Digital lighting technologies, i.e. illumination based on semiconductor light sources, such as light-emitting diodes (LEDs), offer a viable alternative to traditional fluorescent, HID, and incandescent lamps. Functional advantages and benefits of LEDs include high energy conversion and optical efficiency, durability, lower operating costs, and many others. Recent advances in LED technology have provided efficient and robust full-spectrum lighting sources that enable a variety of lighting effects in many applications. Some of the fixtures embodying these sources feature a lighting module, including one or more LEDs capable of producing different colors, e.g. red, green, and blue, as well as a processor for independently controlling the output of the LEDs in order to generate a variety of colors and color-changing lighting effects.

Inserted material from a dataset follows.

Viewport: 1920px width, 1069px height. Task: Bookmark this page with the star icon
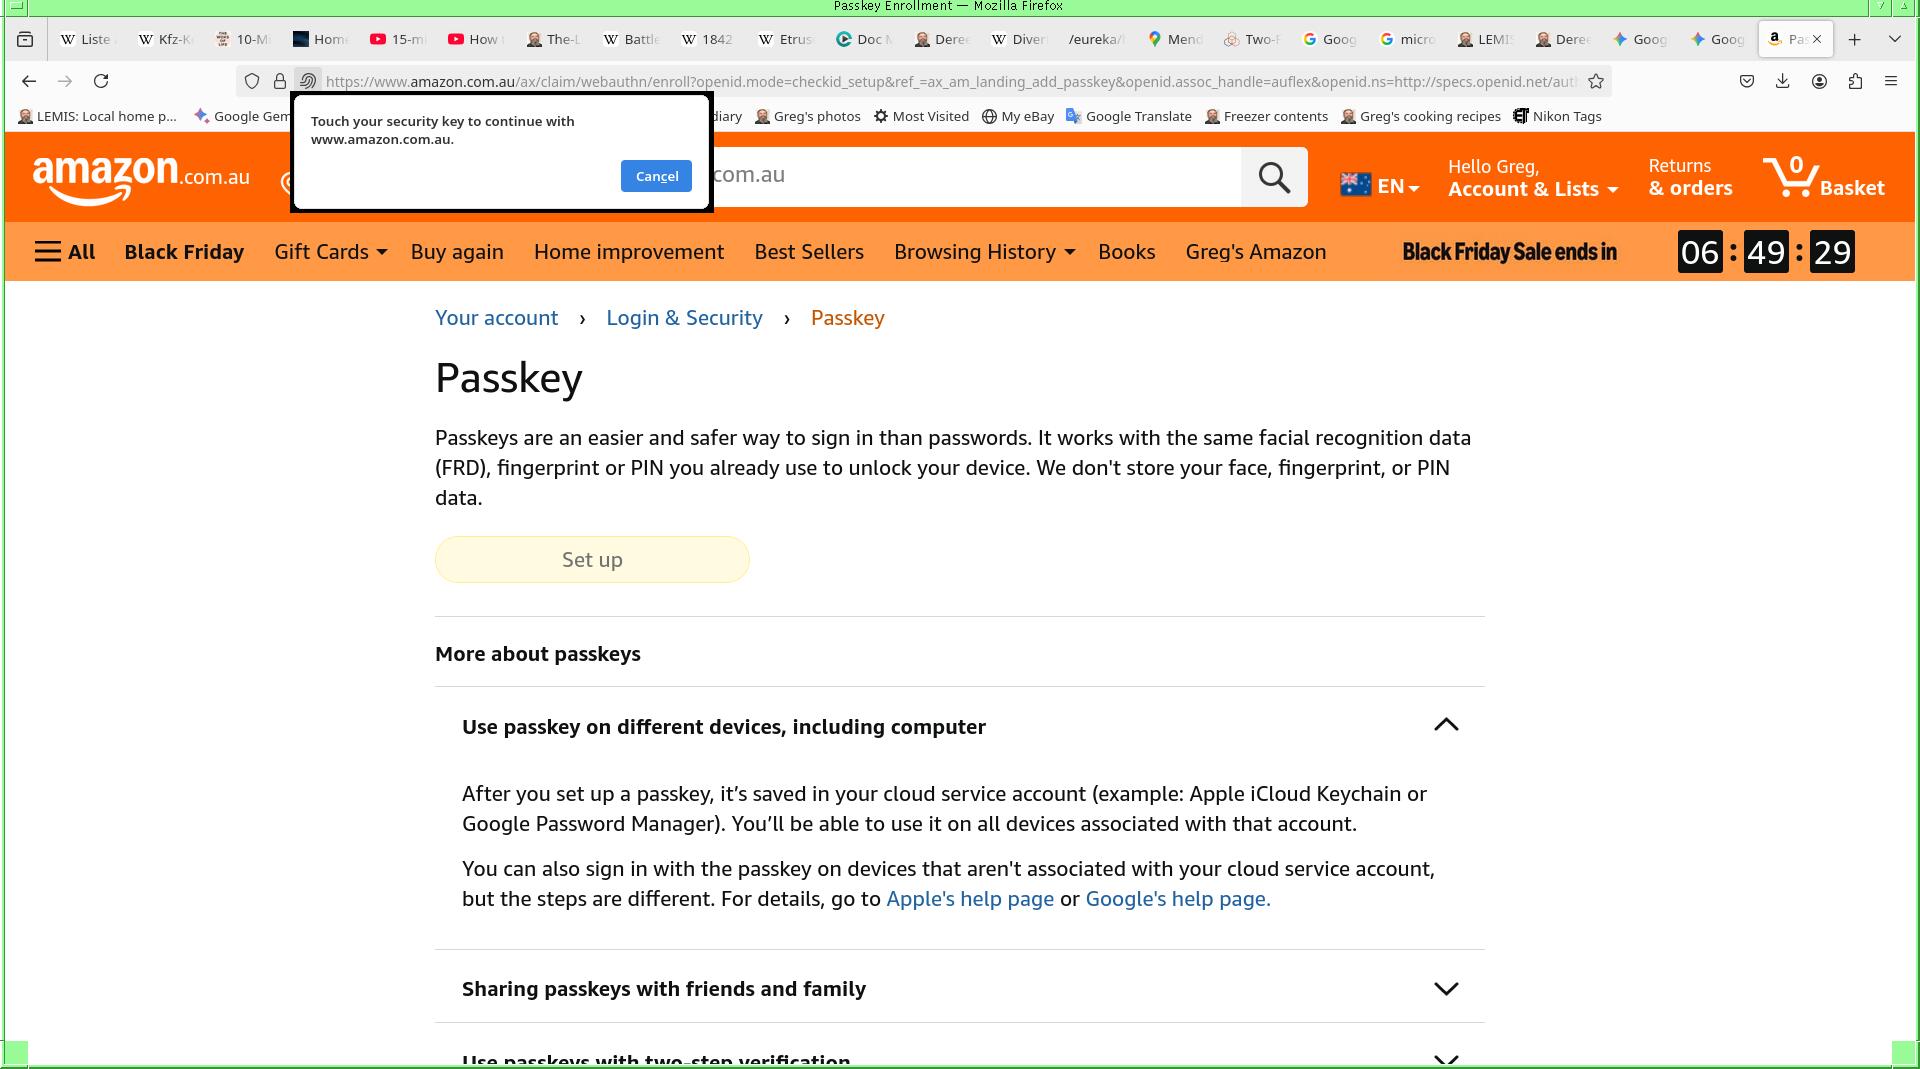1596,81
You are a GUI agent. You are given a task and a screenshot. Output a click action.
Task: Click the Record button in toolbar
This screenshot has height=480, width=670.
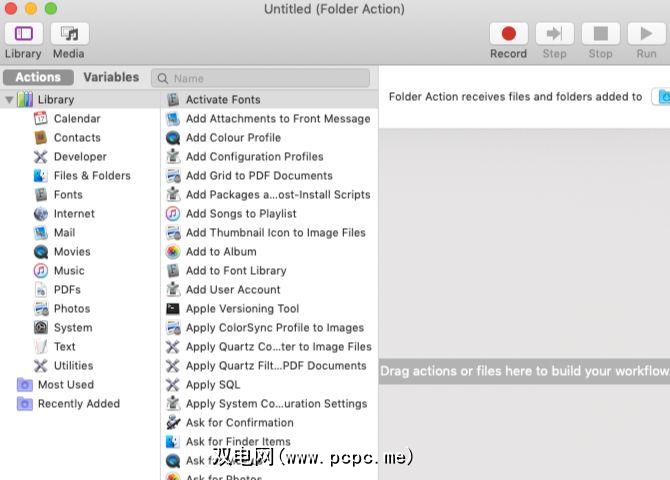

User-responsive lighting systems have been implemented where users carry a personal device that communicates their lighting needs to the lighting system. The light output of one or more lighting fixtures in the lighting environment may be adjusted in response to a users' lighting preferences based on their lighting needs. Although such systems enable adjustment of a lighting fixture based on the individual settings of a user, they have a number of drawbacks. For example, in some environments (e.g., social settings, discussion groups, and/or meeting rooms), a user may want to move as desired throughout the environment while still maintaining his or her lighting preferences. Some user-responsive lighting systems may not enable such freedom of movement while maintaining lighting preferences. Also, for example, in some environments where multiple users interact, users with differing lighting needs may not be supplied with individualized lighting zones that lessen contrast between the individualized lighting zones.
Various therapeutic lighting systems have also been implemented. Such therapeutic lighting systems often include a lighting fixture that a user must sit or stand in front of for a period of time for therapy purposes. Such therapeutic lighting systems may have one or more drawbacks such as, for example, the requirement of dedicated spaces or locations for use and/or the bright therapeutic light being bothersome to other individuals present nearby that have other lighting needs.
Thus, there is a need in the art to provide lighting methods and apparatus for providing personalized lighting to users positioned proximal to one another that optionally overcomes one or more drawbacks of other lighting applications and/or methods.